Cairo - Arab Today
Ousted Egyptian president Mohamed Morsi in court in Cairo
Detained incommunicado since his July overthrow, Mohamed Morsi practically burst into the defendants' cage as his murder trial began Monday to declare that he is still Egypt's president.
It was in the same court -- and in the same cage
-- that his predecessor Hosni Mubarak stood trial on similar charges over the deaths of protesters during the first of Egypt's two revolts in three years.
But unlike the stretcher-bound Mubarak, Morsi, wearing a dark blue suit, entered the dock overflowing with defiance and to the applause of his co-defendants.
"I am Dr Mohamed Morsi, the president of the republic," he announced when the judge called his name among the list of seven defendants sharing the cage.
Morsi, the country's first freely elected president, was ousted by the military on July 3 after millions of people took to the streets to call for his resignation, accusing him of failing the revolution that brought him to power.
His greying beard closely trimmed, Morsi smiled and waved at his supporters and lawyers packing the benches of the lecture hall in the police academy.
He also upbraided the judge and lectured policemen stationed outside the cage.
"What is happening now is a cover for a military coup. I cannot accept for the judiciary to become a cover for the military coup," he yelled.
"This won't do, this won't do," said the judge, Ahmed Sabry Youssef.
"I am here involuntarily, and through force," Morsi said.
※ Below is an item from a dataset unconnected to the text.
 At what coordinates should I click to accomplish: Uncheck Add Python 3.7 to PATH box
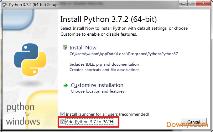click(x=63, y=121)
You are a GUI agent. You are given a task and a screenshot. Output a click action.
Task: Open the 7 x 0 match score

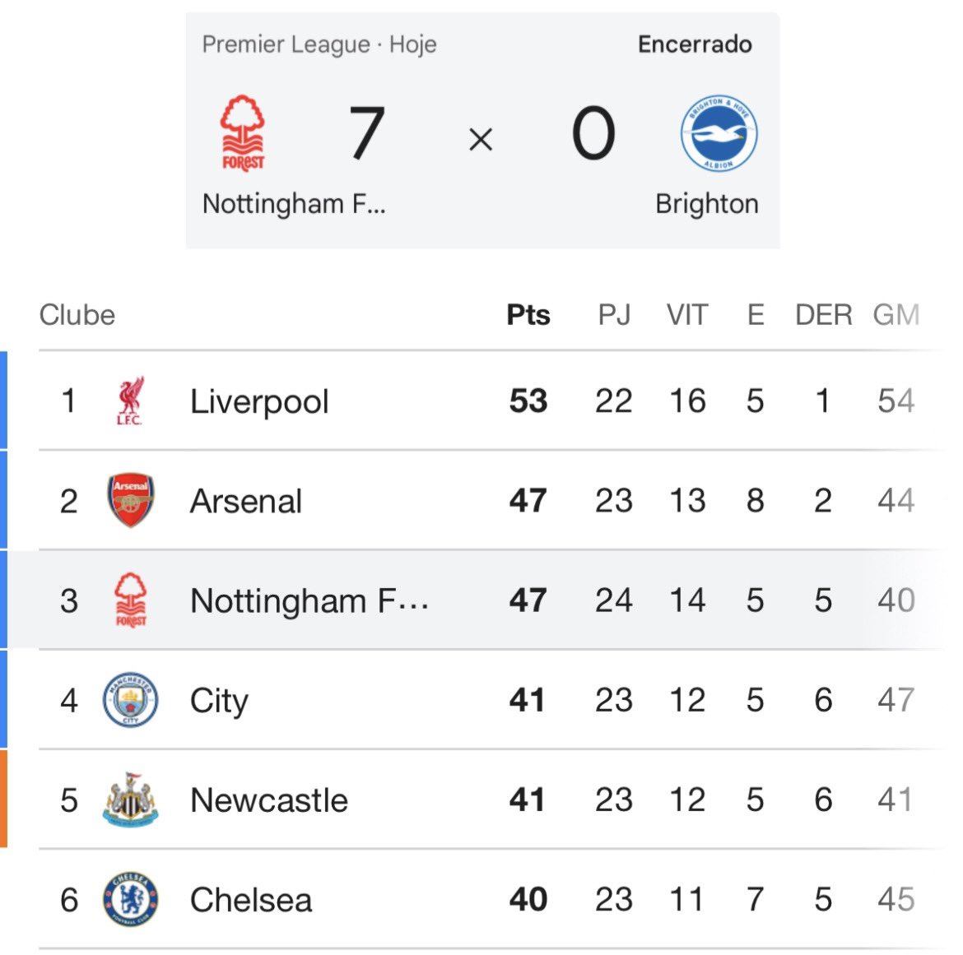pyautogui.click(x=482, y=133)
The judge called a recess.
The Islamist had built a reputation for stubbornness and making lengthy speeches, and both traits were on display during Monday's hearing.
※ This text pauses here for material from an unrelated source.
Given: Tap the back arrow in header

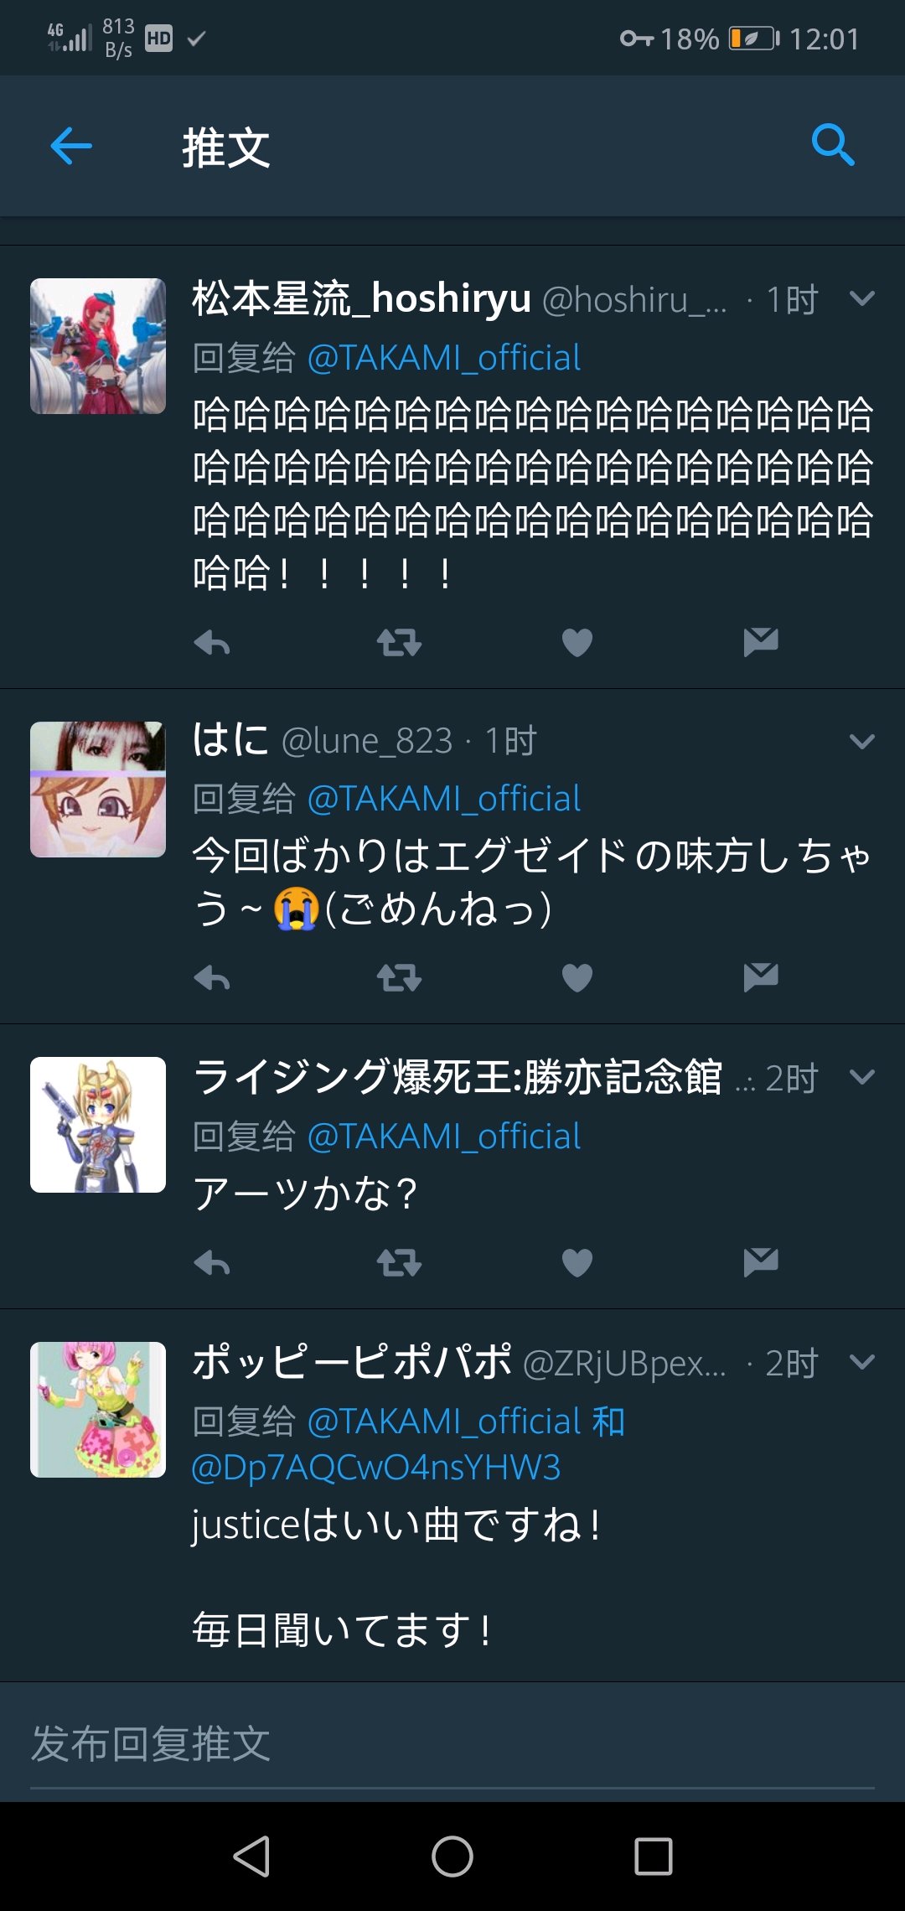Looking at the screenshot, I should point(71,147).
"I want a microphone," he demanded when the judge asked him whether he would accept a lawyer in the courtroom.
"This is not a court," he said. "This is not a court with the jurisdiction to try a president.
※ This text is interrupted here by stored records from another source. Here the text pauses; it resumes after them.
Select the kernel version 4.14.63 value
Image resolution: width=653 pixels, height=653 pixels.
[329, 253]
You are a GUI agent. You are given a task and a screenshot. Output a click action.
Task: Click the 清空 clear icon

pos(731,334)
"This was a military coup. The leaders of the coup should be tried. A coup is treason and a crime," he added, before the judge called another recess.
"Don't allow anyone to fool you," Morsi said, turning his attention to the police guards. "So you don't become enemies of the people."
As Morsi spoke, some Egyptian journalists tried to drown him out, shouting "Execution! Execution!"
When state television aired footage of the hearing -- unlike in Mubarak's trial, it decided against a live broadcast -- none of this was shown in the piece which muted the fallen leader.
Morsi's co-defendants, all former aides or Islamist activists, also bristled when their names were called by the judge, interrupting the session to chant: "Down with military rule!"
They turned their backs on the judge and flashed a four-finger salute, the symbol of a pro-Morsi protest camp that police dispersed in August, killing hundreds of people.
The defendants face an array of charges, with some accused of the premeditated murder of opposition protesters and others, including Morsi, of ordering the violence.
The charges stem from an attack by members of Morsi's Muslim Brotherhood on opposition protesters staging a sit-in outside the presidential palace last December.
At least seven people were killed in the clashes, but Morsi and his co-defendants are on trial for the deaths of three people -- a journalist and two opposition protesters.
The Muslim Brotherhood said four more who died were members of the organisation.
The trial was adjourned to January 8.